# TEXT EXCERPT:
══════

Autonomous area in India

The Tripura Tribal Areas Autonomous District Council (TTAADC) is an autonomous district council administering the Tiprasa-dominated areas of the state of Tripura, India. Its council and assembly are situated in Khumulwng, a town 26 km away from Agartala, the state capital comprising 68% of the total geographical area of Tripura State. It is a constitutional body under the Sixth schedule of the Indian Constitution.

==History==

Autonomous District Councils of Northeast India

The Tripura Tribal Areas Autonomous District Council (TTAADC) Act 1979 was passed by the Indian parliament after a series of democratic movements launched by the Indigenous people of Tripura, under the provision of the 6th scheduled of the Indian constitution. The principal objective behind setting up the autonomous district council is to empower the Indigenous people to govern themselves and also to bring all round developments of the backward people so as to protect and preserve their culture, customs, and traditions. But it actually came into being on 15 January 1982 and elected members were sworn in on 18 January 1982.
Later, it was upgraded under the provision of the 6th schedule of the Indian constitution by the 49th constitution (Amendment) act, 1984; with effect from 1 April 1985.

==Total area==
The total area of the TTAADC is 7,132.56 km^{2}., which covers about 68% of the total area (10,491 km^{2}) of the state.

About 70% of land under TTAADC is covered by hilly forest, whereas all the plain cultivable land including all the districts and sub-divisional headquarters are outside the purview of.

==Population==
The population of the TTAADC area is 12,16,465 out of which the Scheduled Tribes are 10,21,560, i.e. 83.4% of the population in the TTAADC area.

In the total population of 3,673,917 of Tripura (as per 2011 census) the total population of Scheduled Tribes is 1,166,813 (31.76%). Therefore, the number of Scheduled Tribes of the state who reside in the TTAADC area is 87.55% of the total Indigenous population of Tripura.

==Executive branch==

===Executive Committee===
TTAADC has a regular administrative structure. The Executive committee composed of 10 members and chief executive officer (CEO) is the head of the Administration. The executive powers are vested with the executive committee, which is headed by the Chief Executive Member (CEM), who is elected from among the Treasury Bench members.

The Sixth Schedule to the Constitution of India provides ample powers to the district council for self-Governance of the Indigenous Tipra population of the state. The district council has its own powers to appoint its own staff in terms of requirement and appointment rules. The council administration is headed by the chief executive officer and a deputy chief executive officer of TCS Grade-I and 6 executive officers, for executive departments such as Administration, Finance, Rural Development, Planning and Coordination etc.

══════

# STORED DATA:

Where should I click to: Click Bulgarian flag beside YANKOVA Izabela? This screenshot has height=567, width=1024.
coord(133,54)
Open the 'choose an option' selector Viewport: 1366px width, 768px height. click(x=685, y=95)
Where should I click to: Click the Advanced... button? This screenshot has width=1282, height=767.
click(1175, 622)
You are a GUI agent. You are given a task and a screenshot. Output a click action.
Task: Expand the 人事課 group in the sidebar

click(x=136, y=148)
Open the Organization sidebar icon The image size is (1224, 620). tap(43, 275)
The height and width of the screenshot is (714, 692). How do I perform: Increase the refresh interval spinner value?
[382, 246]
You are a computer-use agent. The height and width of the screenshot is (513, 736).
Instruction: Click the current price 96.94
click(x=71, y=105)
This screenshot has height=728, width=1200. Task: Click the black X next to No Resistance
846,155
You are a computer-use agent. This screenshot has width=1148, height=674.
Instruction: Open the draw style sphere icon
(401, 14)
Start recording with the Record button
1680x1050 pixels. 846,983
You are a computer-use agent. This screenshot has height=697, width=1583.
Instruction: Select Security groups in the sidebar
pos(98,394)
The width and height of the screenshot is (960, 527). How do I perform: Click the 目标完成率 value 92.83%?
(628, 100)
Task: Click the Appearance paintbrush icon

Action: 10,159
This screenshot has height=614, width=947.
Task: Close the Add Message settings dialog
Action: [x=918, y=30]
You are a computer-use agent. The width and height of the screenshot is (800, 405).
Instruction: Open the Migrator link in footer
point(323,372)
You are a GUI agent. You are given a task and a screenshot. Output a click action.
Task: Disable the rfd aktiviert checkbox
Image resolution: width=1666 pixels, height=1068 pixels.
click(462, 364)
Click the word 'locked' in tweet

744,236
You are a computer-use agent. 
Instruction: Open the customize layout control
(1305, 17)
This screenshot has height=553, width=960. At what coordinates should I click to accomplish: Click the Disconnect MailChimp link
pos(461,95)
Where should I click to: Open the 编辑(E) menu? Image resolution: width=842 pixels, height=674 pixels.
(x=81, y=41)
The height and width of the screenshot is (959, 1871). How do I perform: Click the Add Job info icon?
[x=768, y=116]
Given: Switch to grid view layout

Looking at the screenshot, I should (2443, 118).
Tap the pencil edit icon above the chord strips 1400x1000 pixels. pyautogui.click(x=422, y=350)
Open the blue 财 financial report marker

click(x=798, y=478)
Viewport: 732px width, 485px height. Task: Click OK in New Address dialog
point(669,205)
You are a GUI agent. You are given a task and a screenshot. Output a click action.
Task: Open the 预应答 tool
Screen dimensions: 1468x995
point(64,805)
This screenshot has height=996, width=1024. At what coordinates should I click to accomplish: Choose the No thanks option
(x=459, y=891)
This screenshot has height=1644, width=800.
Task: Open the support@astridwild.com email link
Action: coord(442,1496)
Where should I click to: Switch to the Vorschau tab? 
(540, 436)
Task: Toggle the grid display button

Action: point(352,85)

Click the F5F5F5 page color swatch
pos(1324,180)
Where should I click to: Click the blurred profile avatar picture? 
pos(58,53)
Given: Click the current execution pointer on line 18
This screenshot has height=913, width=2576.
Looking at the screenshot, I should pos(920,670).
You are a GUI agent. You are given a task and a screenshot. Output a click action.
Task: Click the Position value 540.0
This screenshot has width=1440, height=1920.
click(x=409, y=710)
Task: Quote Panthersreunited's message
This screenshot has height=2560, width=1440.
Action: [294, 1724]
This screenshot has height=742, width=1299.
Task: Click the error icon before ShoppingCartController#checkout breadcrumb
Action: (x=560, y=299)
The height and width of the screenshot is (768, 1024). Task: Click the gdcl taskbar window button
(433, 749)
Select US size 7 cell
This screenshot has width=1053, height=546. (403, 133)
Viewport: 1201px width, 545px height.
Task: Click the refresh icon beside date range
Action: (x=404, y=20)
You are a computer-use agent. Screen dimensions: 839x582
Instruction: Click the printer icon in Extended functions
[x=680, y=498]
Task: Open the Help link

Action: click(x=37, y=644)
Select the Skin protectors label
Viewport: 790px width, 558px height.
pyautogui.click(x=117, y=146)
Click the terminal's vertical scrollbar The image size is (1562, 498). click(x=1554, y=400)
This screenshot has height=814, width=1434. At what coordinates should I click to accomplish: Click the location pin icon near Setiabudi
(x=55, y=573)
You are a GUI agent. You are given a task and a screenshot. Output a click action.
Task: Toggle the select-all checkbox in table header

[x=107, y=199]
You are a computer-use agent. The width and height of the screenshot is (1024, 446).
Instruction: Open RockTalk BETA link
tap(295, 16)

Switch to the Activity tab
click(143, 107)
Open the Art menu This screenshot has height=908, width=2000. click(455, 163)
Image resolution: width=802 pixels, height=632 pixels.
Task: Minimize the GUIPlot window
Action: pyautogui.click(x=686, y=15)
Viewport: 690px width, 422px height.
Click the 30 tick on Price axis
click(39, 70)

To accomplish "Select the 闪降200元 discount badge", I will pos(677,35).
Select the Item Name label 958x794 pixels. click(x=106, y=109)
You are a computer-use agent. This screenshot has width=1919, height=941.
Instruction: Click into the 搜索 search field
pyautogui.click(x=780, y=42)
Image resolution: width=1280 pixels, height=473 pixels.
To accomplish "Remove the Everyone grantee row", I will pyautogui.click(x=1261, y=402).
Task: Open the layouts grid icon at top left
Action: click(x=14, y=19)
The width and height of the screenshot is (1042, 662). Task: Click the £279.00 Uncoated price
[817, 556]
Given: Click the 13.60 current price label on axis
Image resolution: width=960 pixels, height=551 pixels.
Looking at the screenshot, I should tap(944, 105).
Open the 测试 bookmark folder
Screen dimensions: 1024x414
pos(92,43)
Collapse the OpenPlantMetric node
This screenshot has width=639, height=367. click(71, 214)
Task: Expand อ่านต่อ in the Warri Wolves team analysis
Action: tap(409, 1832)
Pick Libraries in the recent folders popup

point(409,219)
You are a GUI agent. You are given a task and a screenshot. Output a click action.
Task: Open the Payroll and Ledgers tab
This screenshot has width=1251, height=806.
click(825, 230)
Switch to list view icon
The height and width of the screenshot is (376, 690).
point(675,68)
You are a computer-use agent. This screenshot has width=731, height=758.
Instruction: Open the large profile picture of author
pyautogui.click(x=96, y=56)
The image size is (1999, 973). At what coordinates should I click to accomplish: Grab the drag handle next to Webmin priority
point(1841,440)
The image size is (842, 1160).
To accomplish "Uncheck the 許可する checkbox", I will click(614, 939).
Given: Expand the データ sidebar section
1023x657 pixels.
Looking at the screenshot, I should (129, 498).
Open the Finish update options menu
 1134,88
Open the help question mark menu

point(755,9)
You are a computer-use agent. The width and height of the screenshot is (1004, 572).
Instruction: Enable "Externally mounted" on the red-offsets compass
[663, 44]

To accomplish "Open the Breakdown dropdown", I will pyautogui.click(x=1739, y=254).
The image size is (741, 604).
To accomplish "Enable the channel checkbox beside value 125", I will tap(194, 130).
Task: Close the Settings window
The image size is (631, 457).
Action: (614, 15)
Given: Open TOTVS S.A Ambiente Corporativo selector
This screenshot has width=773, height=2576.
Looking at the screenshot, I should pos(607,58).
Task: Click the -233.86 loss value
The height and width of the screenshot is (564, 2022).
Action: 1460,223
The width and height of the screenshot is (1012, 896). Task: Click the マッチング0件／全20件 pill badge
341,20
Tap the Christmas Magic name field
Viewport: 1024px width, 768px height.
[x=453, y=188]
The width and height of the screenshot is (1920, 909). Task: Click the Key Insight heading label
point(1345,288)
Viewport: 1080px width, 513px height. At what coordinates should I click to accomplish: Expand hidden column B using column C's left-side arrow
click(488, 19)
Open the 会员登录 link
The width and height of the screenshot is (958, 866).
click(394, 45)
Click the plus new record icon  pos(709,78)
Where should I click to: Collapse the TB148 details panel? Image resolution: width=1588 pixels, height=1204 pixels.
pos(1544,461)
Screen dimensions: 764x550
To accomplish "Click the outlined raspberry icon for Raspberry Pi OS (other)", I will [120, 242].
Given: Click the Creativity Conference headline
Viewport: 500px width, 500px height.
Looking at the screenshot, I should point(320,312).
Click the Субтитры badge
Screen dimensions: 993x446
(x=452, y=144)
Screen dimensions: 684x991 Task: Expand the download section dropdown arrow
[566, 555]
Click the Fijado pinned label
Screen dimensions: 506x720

══════

# EXERCISE TASKS:
A - From the TTAADC text above, extract the passage between "About 70% of" and "the TTAADC area.", inclusive.
B - In the TTAADC text above, on what date were the council's elected members sworn in?

# SOLUTIONS TO THE EXERCISE:
A -
About 70% of land under TTAADC is covered by hilly forest, whereas all the plain cultivable land including all the districts and sub-divisional headquarters are outside the purview of.

==Population==
The population of the TTAADC area is 12,16,465 out of which the Scheduled Tribes are 10,21,560, i.e. 83.4% of the population in the TTAADC area.

B - 18 January 1982